Using this means the function object stores a pointer, so if you actually store the function object in Game::idle you must take care that this Player is not destroyed before removing this function object from Game::idle 's list.

Answer 2

To call a member function through a pointer, you need two pointers: the pointer to the function itself, and a pointer to an object to be this . Your Game::idle API does not support this usage. You need to change it so that it passes at least one argument (conventionally of type void * ) to the callback.

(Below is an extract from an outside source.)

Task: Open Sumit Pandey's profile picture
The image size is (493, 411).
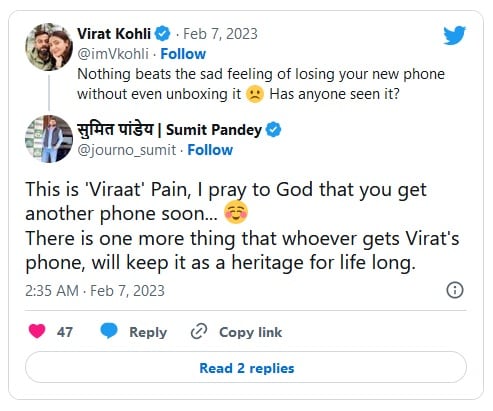Action: pyautogui.click(x=49, y=139)
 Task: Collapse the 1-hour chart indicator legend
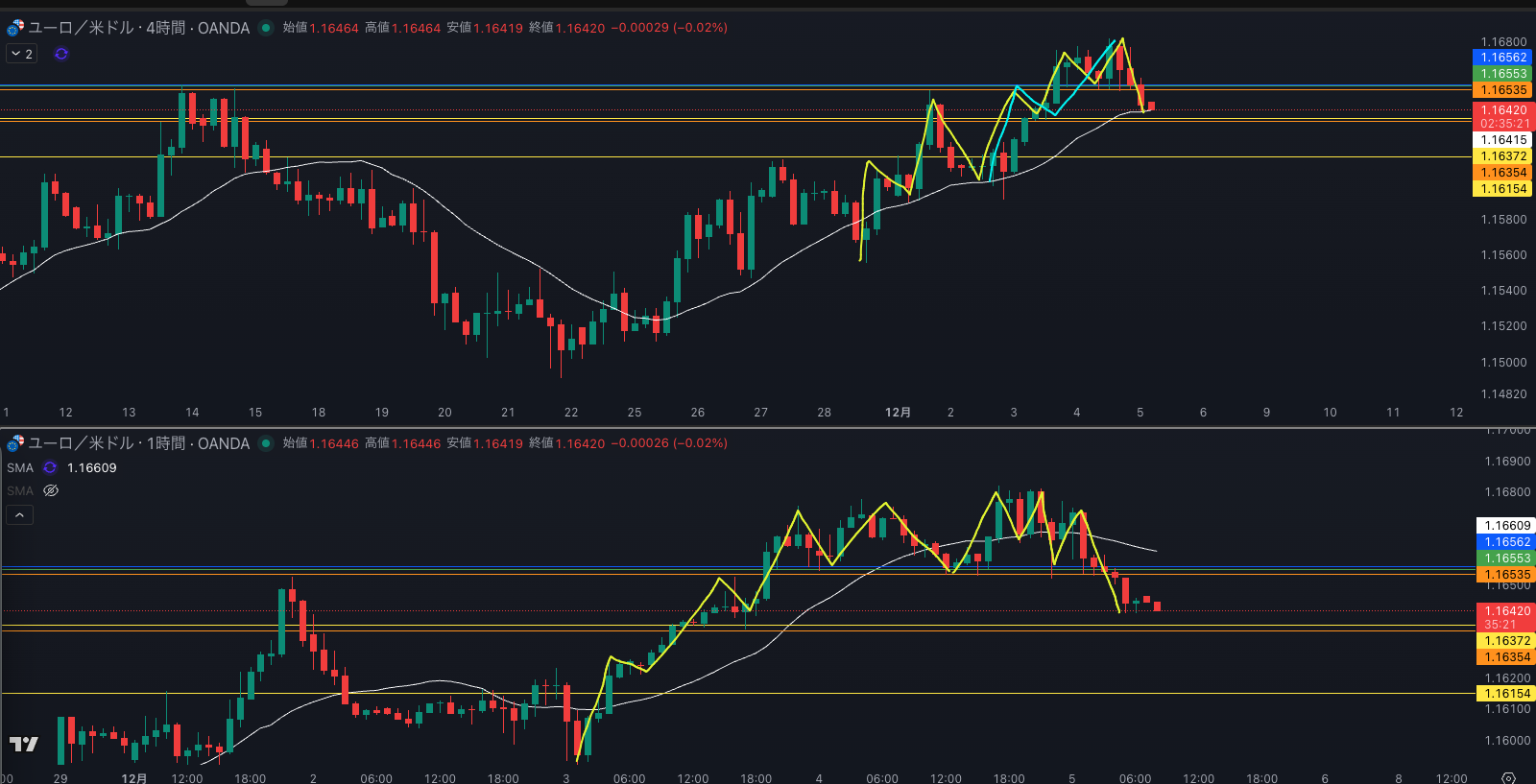click(x=20, y=515)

Then you can use the following pattern:

struct Player
{
        // ...
        void kill();

        // ...
        static void call_kill(void *self);
};

void Player::call_kill(void *self)
{
    static_cast<Player *>(self)->kill();
}

struct Game
{
    static void idle(void (*)(void *), void *, int);
};

void Game::idle(void (*callback)(void *), void *arg, int ticks)
{
    // ...
    callback(arg);
    // ...
}

void kill_player_delayed(Player *p, int ticks)
{
    Game::idle(Player::call_kill, static_cast<void *>(p), ticks);
}

You have to write a static call_X method for every instance method X you want to call.

---

An alternative approach, which is arguably more C++-idiomatic and flexible, and involves less explicitly written-out code, but has higher runtime costs (three indirect function calls and a heap allocate-free cycle per invocation, instead of a single indirect function call), is to have Game::idle take an object of a particular class, with a virtual callback method. That class is then given a template subclass that can call anything that implements operator() , such as the result of std::bind .

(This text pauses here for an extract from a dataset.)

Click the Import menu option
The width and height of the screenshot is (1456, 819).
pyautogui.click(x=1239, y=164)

struct Runnable { virtual ~Runnable(); virtual void invoke() = 0; };

template <typename T> struct TRunnable : Runnable {
    TRunnable(T target) : target(target) {}
    void invoke() { target(); }
private:
    T target;
};
template <typename T> TRunnable<T>* make_Runnable(T obj)
{ return new TRunnable<T>(obj); }

struct Game
{
    static void idle(Runnable *, int);
};

void Game::idle(Runnable *r, int ticks)
{
    // ...
    r->invoke();
    delete r;
    // ...
}

struct Player
{
    // ...
    void kill();
    // ...
};

void kill_player_delayed(Player *p, int ticks)
{
    Game::idle(make_Runnable(std::bind(&Player::kill, p)), ticks);
}

You cannot make Game::idle take the result of std::bind directly because that object's type is unspecified (and varies depending on how you call std::bind ), so it can only be used as an argument to a template function call. A virtual method call to an adapter class is the only way to keep Game::idle compiled out-of-line and still let it use bound-call objects.

In either approach, beware object lifetime issues. In particular, if Game::idle does not call its callback before returning , you need to make sure that both the original object, and (in the second approach) the object returned by make_Runnable survive until the callback fires. This is why make_Runnable uses new .

Answer 3

Because I really don't like the answer that casts void* 's to other objects (almost never necessary in C++!) and nobody has posted an answer using the suggestions in the comments I'm going to suggest this.

Use a templated type for your callback!

Like this:

class Game{
    template<typename Func>
    static void idle(Func &&func, int i){
        // game stuff
        func();
        // other game stuff
    }
};

Then you don't lose all of your type safety (casting void* ) and it should be the fastest solution.

---

Also, where you are assigning a function pointer, you can change the code to be far more readable in this case:

void Player::kill(){
    Game::idle([this](){this->death();}, 48);
}

Which is far nicer than having to write the correct function pointer type.

Answer 4

You cannot do that simply because pointer to [static] function is a single pointer sizeof void* . In contrary member function need more information, eg two pointers: one for this and another one for the function itself so member function pointer has sizeof > sizeof(void*) .

Therefore you have two options:

1. to change signature of your idle() to this void idle(void (*)(), void*, int); so you will be able to pass this somehow.
2. Or make static variable that will hold this pointer. But that assumes that only one death() can be at idle queue at any given moment of time.

1) is what people do usually in such cases.